Going through transition is a learning experience for anyone who spends time away from gainful employment.
Just ask Leona Wilson, a senior human resources professional who has been “out” of the workforce for nine months, six of which have been of her own volition. Over the past three months she has been actively job seeking and monitoring her experiences, which she generously shares below.
1. Be careful where and with whom you spend your networking time. There are definitely quality meetings and there are meetings that are costly time-wasters. The meetings that work are the ones where you learn something, where the folks you are meeting with are in a positive space and give open feedback that will help you move forward with your search.

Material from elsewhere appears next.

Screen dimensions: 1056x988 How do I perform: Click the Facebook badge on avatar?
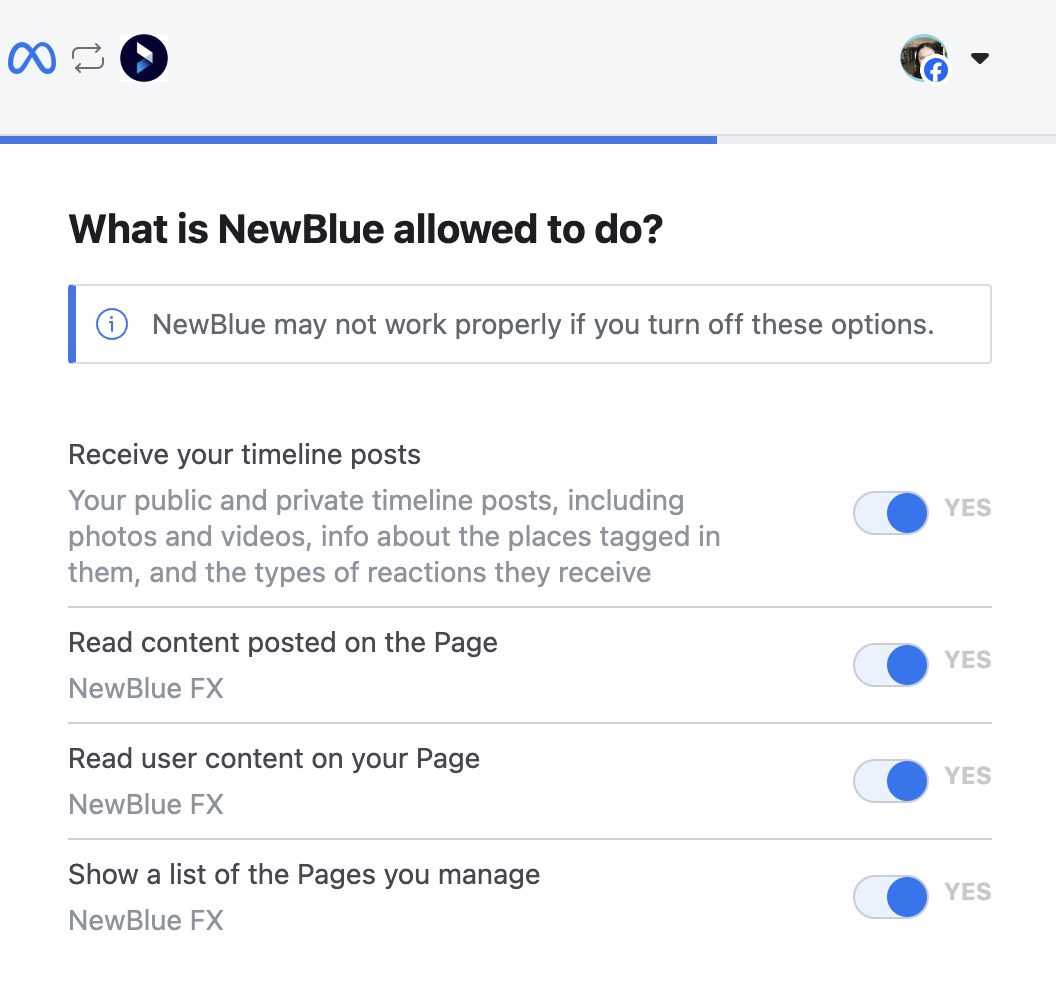(x=935, y=70)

2. Keep your mind open to all possibilities. You may be committed only to full-time positions, but who is to say that a part-time or a contract position couldn’t turn into full-time work? Additionally, a contract job may give you new skills that will aid you in getting that next applied for, cherished, FT position. You have the time to explore opportunities you might not otherwise have considered.
3. The resumé is a living, changing document. Tailoring each resumé you send to the job you’re applying to reminds you of accomplishments you might have forgotten.

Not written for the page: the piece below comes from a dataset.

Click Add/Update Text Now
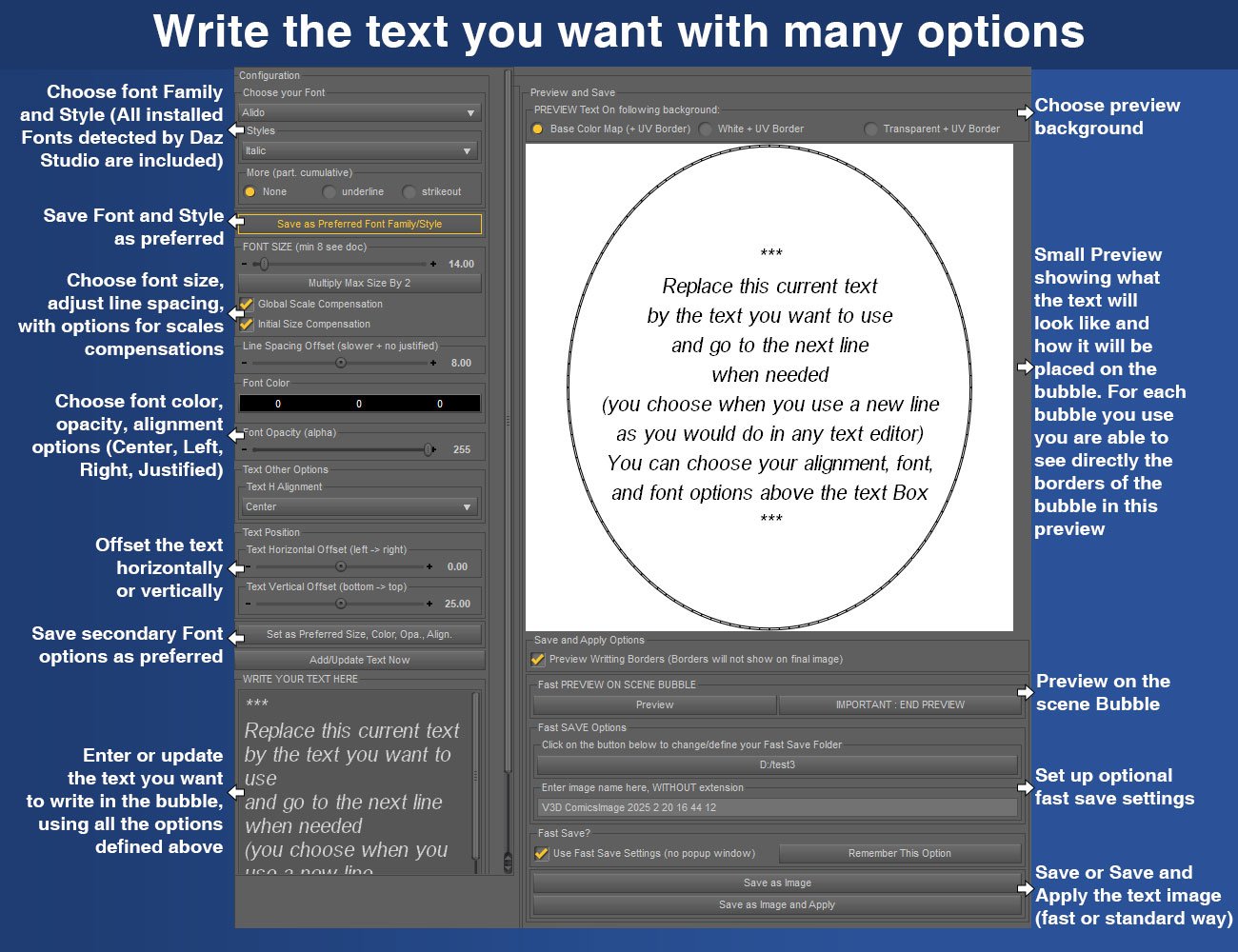1238x952 pixels. pyautogui.click(x=360, y=660)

4. Broaden your network with people outside of your own industry. Once you have decided who your target market is, start looking for people in that industry or demographic to meet. Association meetings of like-minded folks are mandatory, but that should only be one of your networking categories.
5. Every interview is an exercise in discovery. Every interviewer has his or her own style and his or her way of asking questions. You will learn something new about yourself with every interview, so be sure to figure out where you can use that information to your advantage.

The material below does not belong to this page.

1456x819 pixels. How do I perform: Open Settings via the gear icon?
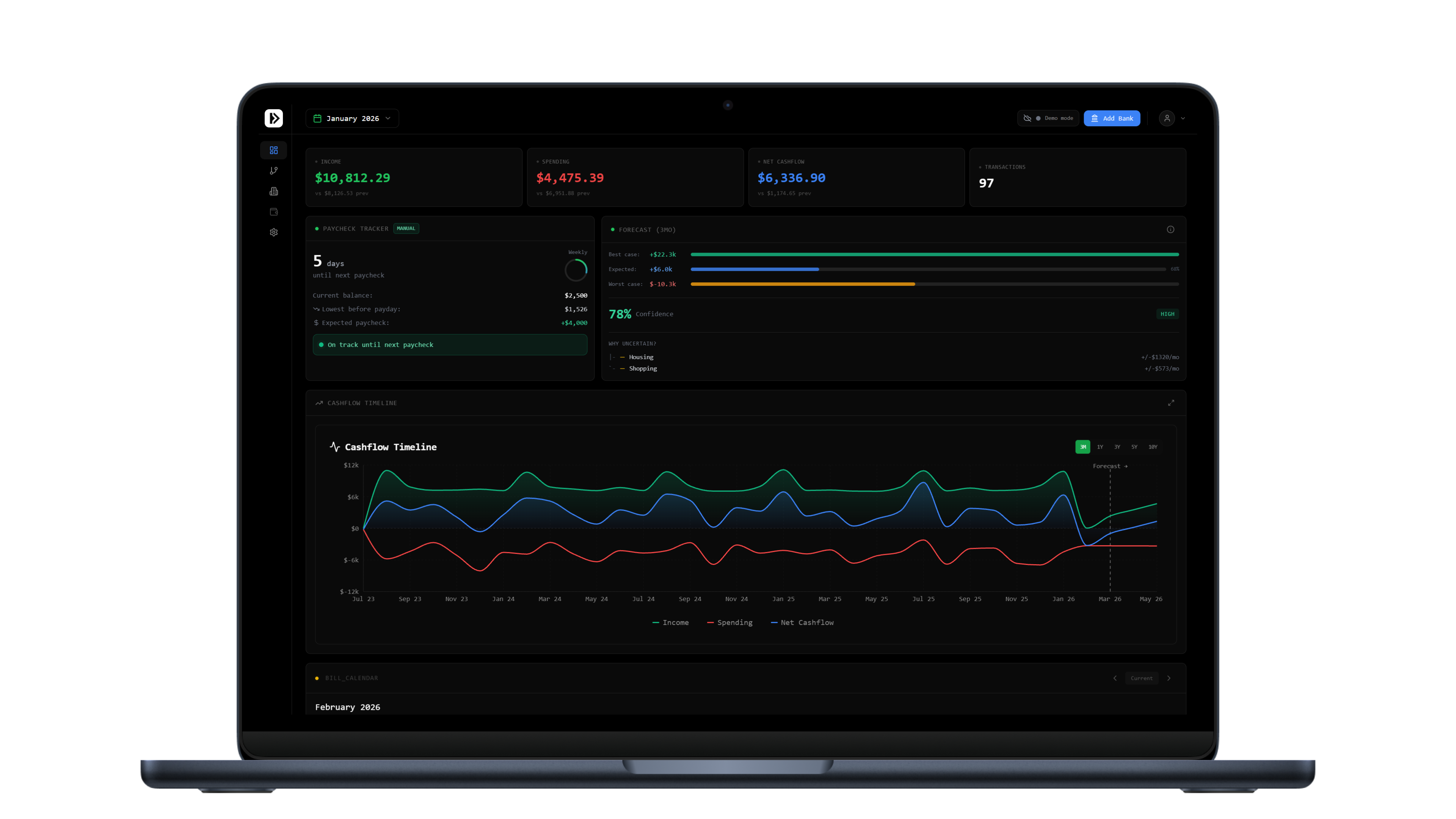point(273,232)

6. Stress has to be managed and it comes from different sources. Take the time to eat properly, exercise more and meet with friends to establish good stress-busting habits for when you return to work.
7. Helping others makes you feel confident and valued. Getting out of yourself is crucial at this time. Look around: who else could use a friendly hand? Volunteer on a committee, do charitable work or help out a friend who doesn’t have a skill that you have.
8. I know what you’re feeling. When you walk in other peoples’ shoes it is easier to relate and be empathetic to their situation; we’re all going through the same stuff, just on different days and in different ways.
9. More education is not always necessary to get a foot up on the competition. You can start doubting your own ability when you consistently do not get the job offer after an interview. But going back to get a high-school diploma at age 53 might not be necessary; sometimes further education and another certificate is a good thing, and sometimes it isn’t.
10. Figuring out transferable skills can be tricky. It is important to know your transferable skills and to be able to make them more generic so as to apply to more companies and still meet their requirements.
11. People are happy to help if their time and their expertise is not abused. If you do not ask you do not get. Most people genuinely like to be helpful so strategically ask friends, ex-colleagues and customers for the specific help you think they can assist you with. Be grateful.
12. Complete half-finished home projects and read books you always wanted to read. Crossing tasks or books off a list can be very rewarding for some people as it offers a sense of accomplishment that might be missing from not having a project at work to undertake.
13. Some people are afraid of people in transition. Figure out early in your transition who is comfortable with you talking about your work search and who is not. Some people will be threatened by your status and will transfer the fear factor onto their own inevitability.
14. This is the perfect time to figure out your work values and dream employer. Transition is a time to feel, not just to think. Take the time to write down what you really love about the work you do, what environment you work best in, what your motivators are and how these things all make you feel.
15. Develop friendships, get out of the house and do things for yourself. This is your time, make the most of it. Expand your horizons, socialize, blaze new trails and make a mark on society, as you may never have the time to do so again.
Wilson is particularly touched by the thoughtfulness of people who have shared job postings with her and who have called to see how she is doing without even asking. What you give out comes back ten-fold – remember that.